● Условие задания
Верните без изменений каждую строку записей, где встречается слово «screenshot».

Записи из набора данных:
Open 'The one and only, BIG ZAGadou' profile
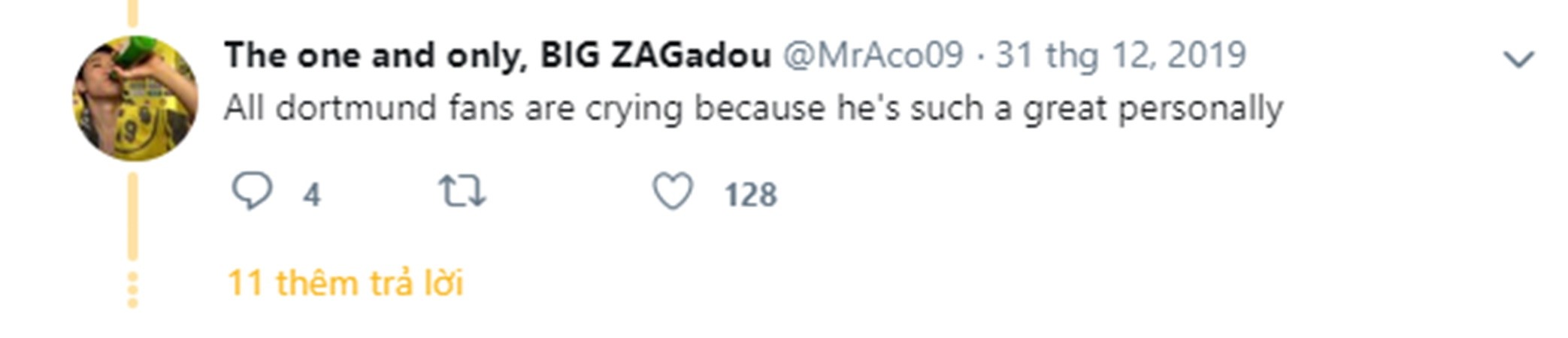Viewport: 1568px width, 338px height. coord(497,56)
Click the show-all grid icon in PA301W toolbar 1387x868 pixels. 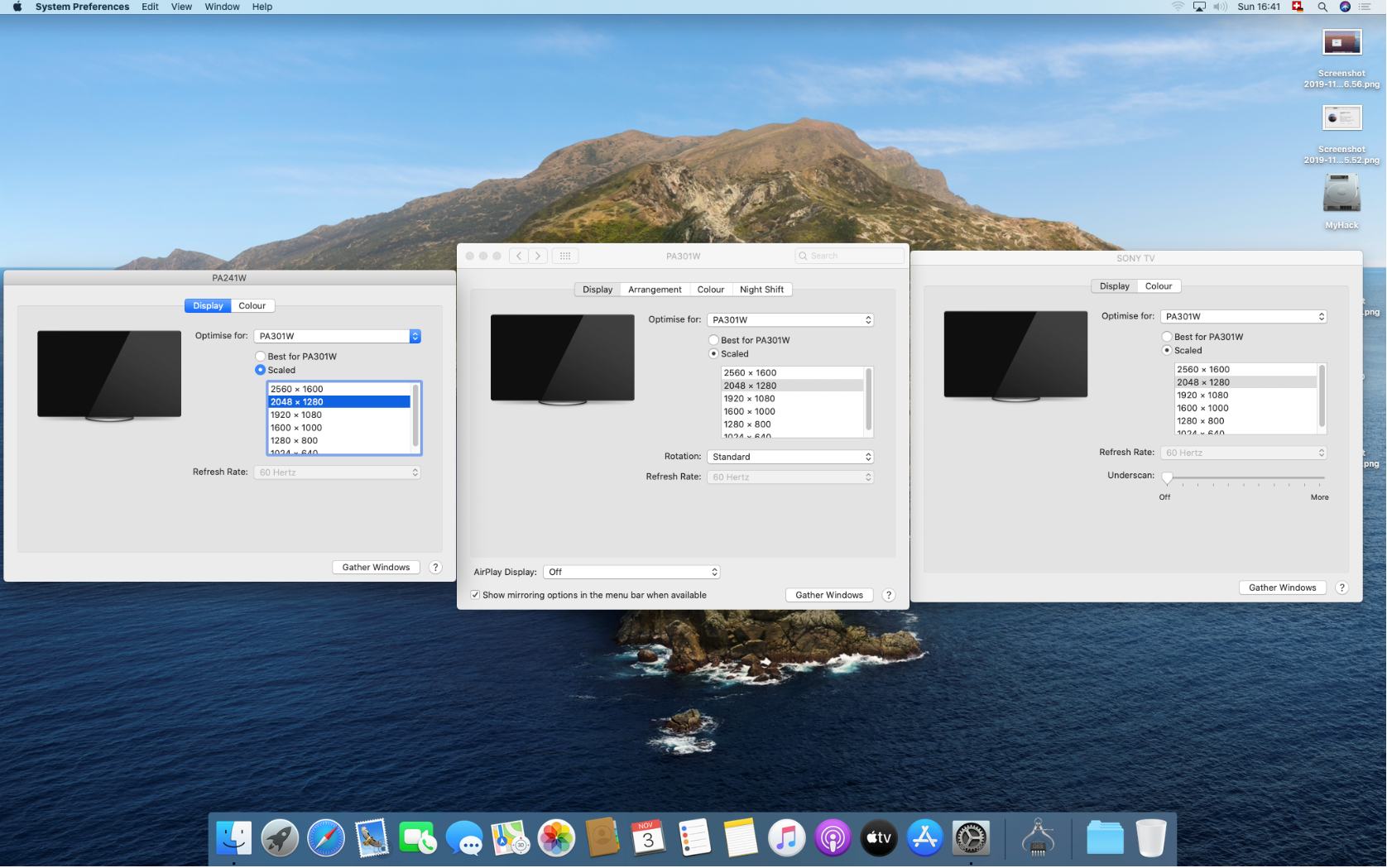(x=565, y=257)
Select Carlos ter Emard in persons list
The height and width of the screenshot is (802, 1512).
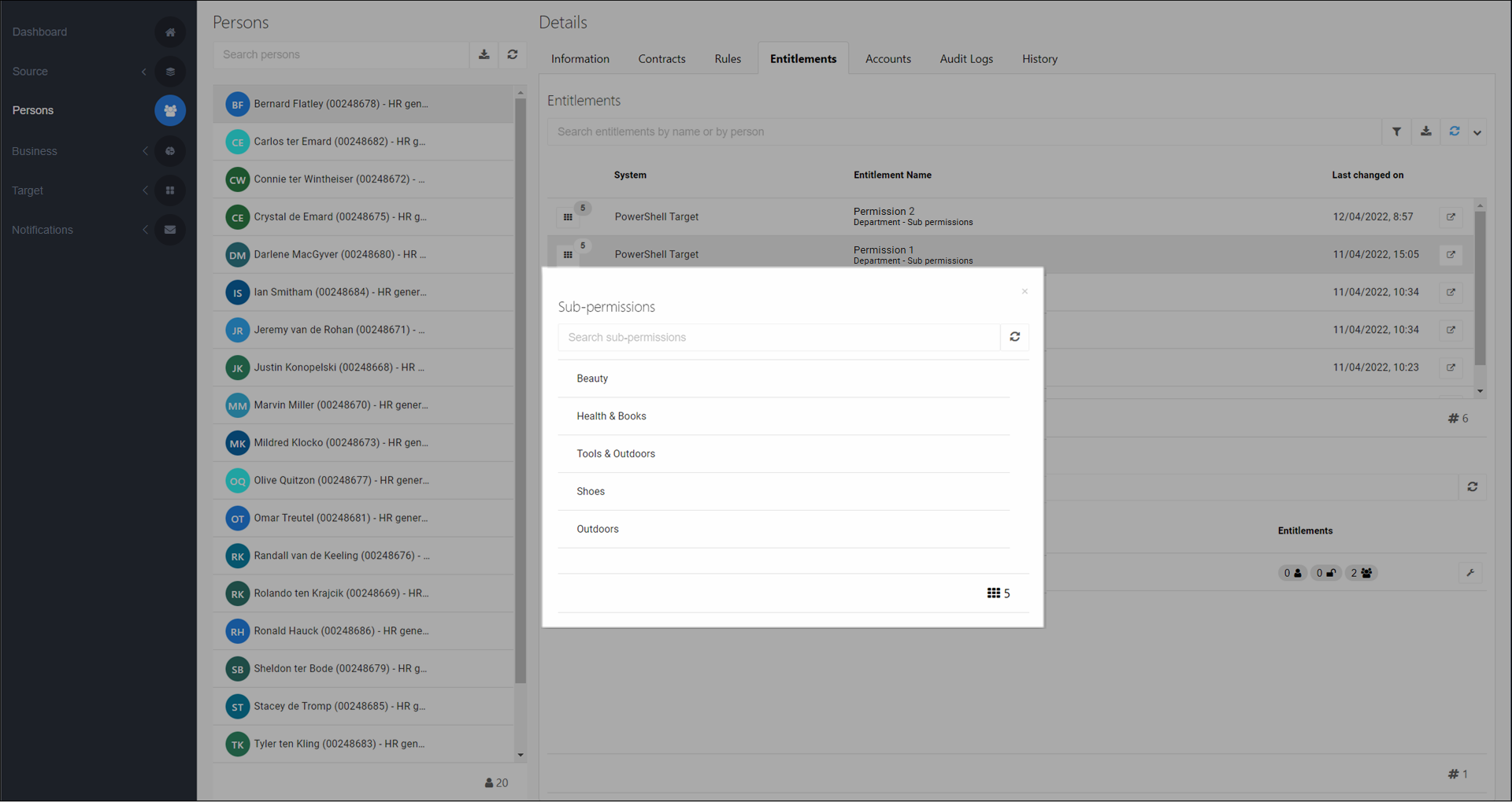tap(339, 142)
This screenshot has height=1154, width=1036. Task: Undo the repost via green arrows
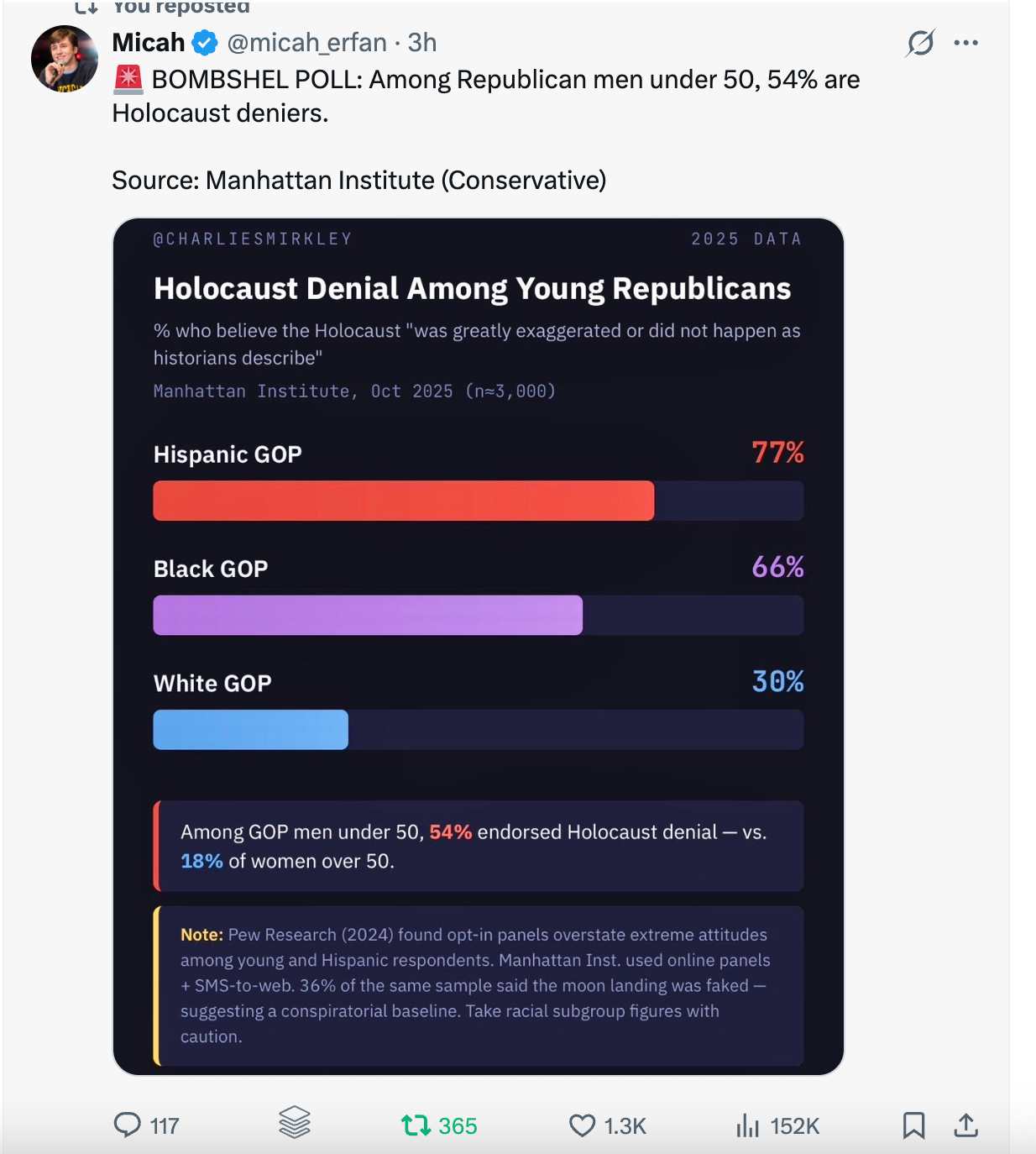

● Ответ ниже
The height and width of the screenshot is (802, 1512).
This screenshot has height=1154, width=1036. Task: Undo the repost via green arrows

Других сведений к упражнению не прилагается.